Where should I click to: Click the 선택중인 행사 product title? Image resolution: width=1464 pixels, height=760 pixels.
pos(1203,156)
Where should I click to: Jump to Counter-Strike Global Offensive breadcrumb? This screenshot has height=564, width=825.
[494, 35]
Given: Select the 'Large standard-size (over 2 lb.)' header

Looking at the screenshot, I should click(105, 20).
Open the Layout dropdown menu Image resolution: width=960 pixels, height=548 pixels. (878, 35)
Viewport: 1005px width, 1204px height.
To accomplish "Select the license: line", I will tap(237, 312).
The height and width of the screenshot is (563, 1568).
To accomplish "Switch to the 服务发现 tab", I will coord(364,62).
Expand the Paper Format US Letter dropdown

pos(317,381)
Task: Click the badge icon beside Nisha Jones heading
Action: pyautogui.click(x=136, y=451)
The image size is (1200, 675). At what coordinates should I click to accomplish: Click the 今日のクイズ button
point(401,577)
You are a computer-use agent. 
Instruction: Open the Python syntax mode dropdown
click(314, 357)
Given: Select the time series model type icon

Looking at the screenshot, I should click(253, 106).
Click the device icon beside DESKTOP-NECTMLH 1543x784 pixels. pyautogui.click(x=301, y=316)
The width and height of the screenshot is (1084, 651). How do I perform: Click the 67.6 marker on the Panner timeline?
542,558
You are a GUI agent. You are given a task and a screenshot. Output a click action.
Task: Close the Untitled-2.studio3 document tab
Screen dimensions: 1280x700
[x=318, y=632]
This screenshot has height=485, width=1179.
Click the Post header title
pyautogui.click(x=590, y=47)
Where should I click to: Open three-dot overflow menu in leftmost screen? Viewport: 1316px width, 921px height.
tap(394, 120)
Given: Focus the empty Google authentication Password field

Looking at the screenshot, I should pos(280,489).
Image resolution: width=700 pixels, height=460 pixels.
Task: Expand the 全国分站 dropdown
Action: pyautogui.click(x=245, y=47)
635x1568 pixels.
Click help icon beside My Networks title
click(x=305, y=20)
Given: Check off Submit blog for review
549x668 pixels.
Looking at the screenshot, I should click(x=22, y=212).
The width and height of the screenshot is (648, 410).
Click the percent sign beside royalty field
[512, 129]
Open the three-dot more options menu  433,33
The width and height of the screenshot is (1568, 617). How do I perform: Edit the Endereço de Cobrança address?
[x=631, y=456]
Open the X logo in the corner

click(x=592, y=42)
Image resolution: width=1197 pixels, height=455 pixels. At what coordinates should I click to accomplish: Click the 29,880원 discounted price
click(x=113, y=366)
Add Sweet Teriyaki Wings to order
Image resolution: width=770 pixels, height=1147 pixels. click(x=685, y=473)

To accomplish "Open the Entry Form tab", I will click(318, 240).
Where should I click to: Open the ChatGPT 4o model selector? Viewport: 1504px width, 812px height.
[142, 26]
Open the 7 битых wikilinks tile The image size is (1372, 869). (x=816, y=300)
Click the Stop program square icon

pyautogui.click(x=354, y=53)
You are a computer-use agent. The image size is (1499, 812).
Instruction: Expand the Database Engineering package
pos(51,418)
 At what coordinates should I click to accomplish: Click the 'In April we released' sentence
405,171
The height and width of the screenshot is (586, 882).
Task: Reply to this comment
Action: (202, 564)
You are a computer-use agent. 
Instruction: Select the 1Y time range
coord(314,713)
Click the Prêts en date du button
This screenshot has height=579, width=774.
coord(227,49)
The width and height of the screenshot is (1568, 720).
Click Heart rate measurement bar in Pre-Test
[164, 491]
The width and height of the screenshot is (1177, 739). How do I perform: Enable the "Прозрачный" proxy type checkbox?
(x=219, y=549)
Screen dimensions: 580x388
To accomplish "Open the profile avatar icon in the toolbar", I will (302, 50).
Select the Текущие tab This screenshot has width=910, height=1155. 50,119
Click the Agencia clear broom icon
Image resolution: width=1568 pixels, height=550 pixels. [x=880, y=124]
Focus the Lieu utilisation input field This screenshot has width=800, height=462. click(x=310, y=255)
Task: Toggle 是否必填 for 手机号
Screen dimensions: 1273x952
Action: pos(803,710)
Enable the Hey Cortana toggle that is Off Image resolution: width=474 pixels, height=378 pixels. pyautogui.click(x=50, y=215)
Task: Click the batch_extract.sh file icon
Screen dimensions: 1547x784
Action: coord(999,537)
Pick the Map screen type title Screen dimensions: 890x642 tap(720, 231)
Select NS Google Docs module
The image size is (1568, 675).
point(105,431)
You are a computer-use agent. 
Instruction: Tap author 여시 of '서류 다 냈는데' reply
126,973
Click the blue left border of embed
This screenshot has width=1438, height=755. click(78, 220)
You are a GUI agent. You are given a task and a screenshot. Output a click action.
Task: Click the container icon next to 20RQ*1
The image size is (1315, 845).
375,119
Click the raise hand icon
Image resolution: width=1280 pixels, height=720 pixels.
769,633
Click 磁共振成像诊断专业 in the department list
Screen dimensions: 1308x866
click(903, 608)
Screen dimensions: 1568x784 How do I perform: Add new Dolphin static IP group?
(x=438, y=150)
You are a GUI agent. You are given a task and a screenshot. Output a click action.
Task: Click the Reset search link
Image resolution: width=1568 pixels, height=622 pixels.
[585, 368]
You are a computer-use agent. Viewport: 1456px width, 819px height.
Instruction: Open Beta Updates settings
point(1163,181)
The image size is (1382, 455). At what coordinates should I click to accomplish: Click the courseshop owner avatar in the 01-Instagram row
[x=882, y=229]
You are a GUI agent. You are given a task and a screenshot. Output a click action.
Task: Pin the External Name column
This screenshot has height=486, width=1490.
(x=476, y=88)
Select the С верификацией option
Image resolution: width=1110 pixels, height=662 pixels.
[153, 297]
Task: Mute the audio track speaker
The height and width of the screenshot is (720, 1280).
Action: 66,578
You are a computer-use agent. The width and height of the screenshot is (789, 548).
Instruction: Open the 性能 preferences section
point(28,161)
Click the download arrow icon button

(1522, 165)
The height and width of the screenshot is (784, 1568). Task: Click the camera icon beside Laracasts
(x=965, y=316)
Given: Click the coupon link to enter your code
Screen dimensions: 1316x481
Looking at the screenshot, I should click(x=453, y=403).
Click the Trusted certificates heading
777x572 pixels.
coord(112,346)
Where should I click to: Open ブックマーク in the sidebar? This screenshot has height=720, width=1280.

:::::

## Problem statement
Reproduce the entries above exactly, but only the lines between the line holding "The width and height of the screenshot is (1084, 651)." and the line holding "This screenshot has height=485, width=1179.", inclusive.

## Exercise answer
The width and height of the screenshot is (1084, 651). How do I perform: Click the 67.6 marker on the Panner timeline?
542,558
You are a GUI agent. You are given a task and a screenshot. Output a click action.
Task: Close the Untitled-2.studio3 document tab
Screen dimensions: 1280x700
[x=318, y=632]
This screenshot has height=485, width=1179.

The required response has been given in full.